§ GOAL OF THE EXERCISE: Rewrite all the records below as a Markdown table with the columns "Row" and "Record", giving each nonblank line its own numbered row and leaving out the blank lines.

§ DATA FOR THIS EXERCISE:

---+---

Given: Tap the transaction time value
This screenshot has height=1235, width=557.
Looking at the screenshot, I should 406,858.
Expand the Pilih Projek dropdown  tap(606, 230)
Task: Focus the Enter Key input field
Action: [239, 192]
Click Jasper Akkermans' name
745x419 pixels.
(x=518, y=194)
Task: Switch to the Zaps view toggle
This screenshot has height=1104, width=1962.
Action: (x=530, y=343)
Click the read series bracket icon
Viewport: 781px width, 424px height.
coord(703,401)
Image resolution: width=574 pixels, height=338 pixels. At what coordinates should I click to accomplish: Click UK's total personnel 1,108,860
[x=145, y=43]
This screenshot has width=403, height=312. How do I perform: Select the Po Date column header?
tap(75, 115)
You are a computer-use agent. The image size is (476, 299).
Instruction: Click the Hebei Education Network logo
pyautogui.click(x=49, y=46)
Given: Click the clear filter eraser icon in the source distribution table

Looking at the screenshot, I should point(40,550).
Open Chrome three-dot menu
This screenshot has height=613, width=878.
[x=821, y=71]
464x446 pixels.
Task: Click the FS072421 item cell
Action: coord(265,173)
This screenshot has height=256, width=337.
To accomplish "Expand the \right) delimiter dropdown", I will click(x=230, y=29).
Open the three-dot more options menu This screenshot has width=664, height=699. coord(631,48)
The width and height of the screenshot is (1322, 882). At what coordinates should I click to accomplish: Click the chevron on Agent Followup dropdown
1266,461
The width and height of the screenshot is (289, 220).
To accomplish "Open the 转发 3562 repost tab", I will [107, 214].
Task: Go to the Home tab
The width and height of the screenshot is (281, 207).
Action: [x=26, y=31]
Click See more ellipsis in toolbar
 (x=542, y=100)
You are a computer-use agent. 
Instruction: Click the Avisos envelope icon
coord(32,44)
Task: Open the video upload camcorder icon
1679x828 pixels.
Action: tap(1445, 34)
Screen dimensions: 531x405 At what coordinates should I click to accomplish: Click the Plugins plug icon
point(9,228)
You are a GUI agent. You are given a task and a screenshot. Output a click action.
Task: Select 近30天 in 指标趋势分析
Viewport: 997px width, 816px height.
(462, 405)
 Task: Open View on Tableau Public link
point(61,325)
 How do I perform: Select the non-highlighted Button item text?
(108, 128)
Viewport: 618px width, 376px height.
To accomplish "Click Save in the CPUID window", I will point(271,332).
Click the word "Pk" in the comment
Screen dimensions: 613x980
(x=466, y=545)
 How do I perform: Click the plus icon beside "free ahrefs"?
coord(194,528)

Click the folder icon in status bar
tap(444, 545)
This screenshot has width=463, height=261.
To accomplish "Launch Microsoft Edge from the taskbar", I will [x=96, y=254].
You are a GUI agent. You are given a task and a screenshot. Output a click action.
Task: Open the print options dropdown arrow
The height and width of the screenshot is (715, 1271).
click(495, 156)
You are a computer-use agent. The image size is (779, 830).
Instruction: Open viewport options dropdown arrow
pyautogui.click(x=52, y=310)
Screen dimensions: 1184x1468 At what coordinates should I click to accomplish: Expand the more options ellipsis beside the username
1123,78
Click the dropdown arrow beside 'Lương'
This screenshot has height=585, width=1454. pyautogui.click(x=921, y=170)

---+---

§ THE OUTPUT:
| Row | Record |
|---|---|
| 1 | Given: Tap the transaction time value |
| 2 | This screenshot has height=1235, width=557. |
| 3 | Looking at the screenshot, I should 406,858. |
| 4 | Expand the Pilih Projek dropdown  tap(606, 230) |
| 5 | Task: Focus the Enter Key input field |
| 6 | Action: [239, 192] |
| 7 | Click Jasper Akkermans' name |
| 8 | 745x419 pixels. |
| 9 | (x=518, y=194) |
| 10 | Task: Switch to the Zaps view toggle |
| 11 | This screenshot has height=1104, width=1962. |
| 12 | Action: (x=530, y=343) |
| 13 | Click the read series bracket icon |
| 14 | Viewport: 781px width, 424px height. |
| 15 | coord(703,401) |
| 16 | Image resolution: width=574 pixels, height=338 pixels. At what coordinates should I click to accomplish: Click UK's total personnel 1,108,860 |
| 17 | [x=145, y=43] |
| 18 | This screenshot has width=403, height=312. How do I perform: Select the Po Date column header? |
| 19 | tap(75, 115) |
| 20 | You are a computer-use agent. The image size is (476, 299). |
| 21 | Instruction: Click the Hebei Education Network logo |
| 22 | pyautogui.click(x=49, y=46) |
| 23 | Given: Click the clear filter eraser icon in the source distribution table |
| 24 | Looking at the screenshot, I should point(40,550). |
| 25 | Open Chrome three-dot menu |
| 26 | This screenshot has height=613, width=878. |
| 27 | [x=821, y=71] |
| 28 | 464x446 pixels. |
| 29 | Task: Click the FS072421 item cell |
| 30 | Action: coord(265,173) |
| 31 | This screenshot has height=256, width=337. |
| 32 | To accomplish "Expand the \right) delimiter dropdown", I will click(x=230, y=29). |
| 33 | Open the three-dot more options menu This screenshot has width=664, height=699. coord(631,48) |
| 34 | The width and height of the screenshot is (1322, 882). At what coordinates should I click to accomplish: Click the chevron on Agent Followup dropdown |
| 35 | 1266,461 |
| 36 | The width and height of the screenshot is (289, 220). |
| 37 | To accomplish "Open the 转发 3562 repost tab", I will [107, 214]. |
| 38 | Task: Go to the Home tab |
| 39 | The width and height of the screenshot is (281, 207). |
| 40 | Action: [x=26, y=31] |
| 41 | Click See more ellipsis in toolbar |
| 42 |  (x=542, y=100) |
| 43 | You are a computer-use agent.  |
| 44 | Instruction: Click the Avisos envelope icon |
| 45 | coord(32,44) |
| 46 | Task: Open the video upload camcorder icon |
| 47 | 1679x828 pixels. |
| 48 | Action: tap(1445, 34) |
| 49 | Screen dimensions: 531x405 At what coordinates should I click to accomplish: Click the Plugins plug icon |
| 50 | point(9,228) |
| 51 | You are a GUI agent. You are given a task and a screenshot. Output a click action. |
| 52 | Task: Select 近30天 in 指标趋势分析 |
| 53 | Viewport: 997px width, 816px height. |
| 54 | (462, 405) |
| 55 |  Task: Open View on Tableau Public link |
| 56 | point(61,325) |
| 57 |  How do I perform: Select the non-highlighted Button item text? |
| 58 | (108, 128) |
| 59 | Viewport: 618px width, 376px height. |
| 60 | To accomplish "Click Save in the CPUID window", I will point(271,332). |
| 61 | Click the word "Pk" in the comment |
| 62 | Screen dimensions: 613x980 |
| 63 | (x=466, y=545) |
| 64 |  How do I perform: Click the plus icon beside "free ahrefs"? |
| 65 | coord(194,528) |
| 66 | Click the folder icon in status bar |
| 67 | tap(444, 545) |
| 68 | This screenshot has width=463, height=261. |
| 69 | To accomplish "Launch Microsoft Edge from the taskbar", I will [x=96, y=254]. |
| 70 | You are a GUI agent. You are given a task and a screenshot. Output a click action. |
| 71 | Task: Open the print options dropdown arrow |
| 72 | The height and width of the screenshot is (715, 1271). |
| 73 | click(495, 156) |
| 74 | You are a computer-use agent. The image size is (779, 830). |
| 75 | Instruction: Open viewport options dropdown arrow |
| 76 | pyautogui.click(x=52, y=310) |
| 77 | Screen dimensions: 1184x1468 At what coordinates should I click to accomplish: Expand the more options ellipsis beside the username |
| 78 | 1123,78 |
| 79 | Click the dropdown arrow beside 'Lương' |
| 80 | This screenshot has height=585, width=1454. pyautogui.click(x=921, y=170) |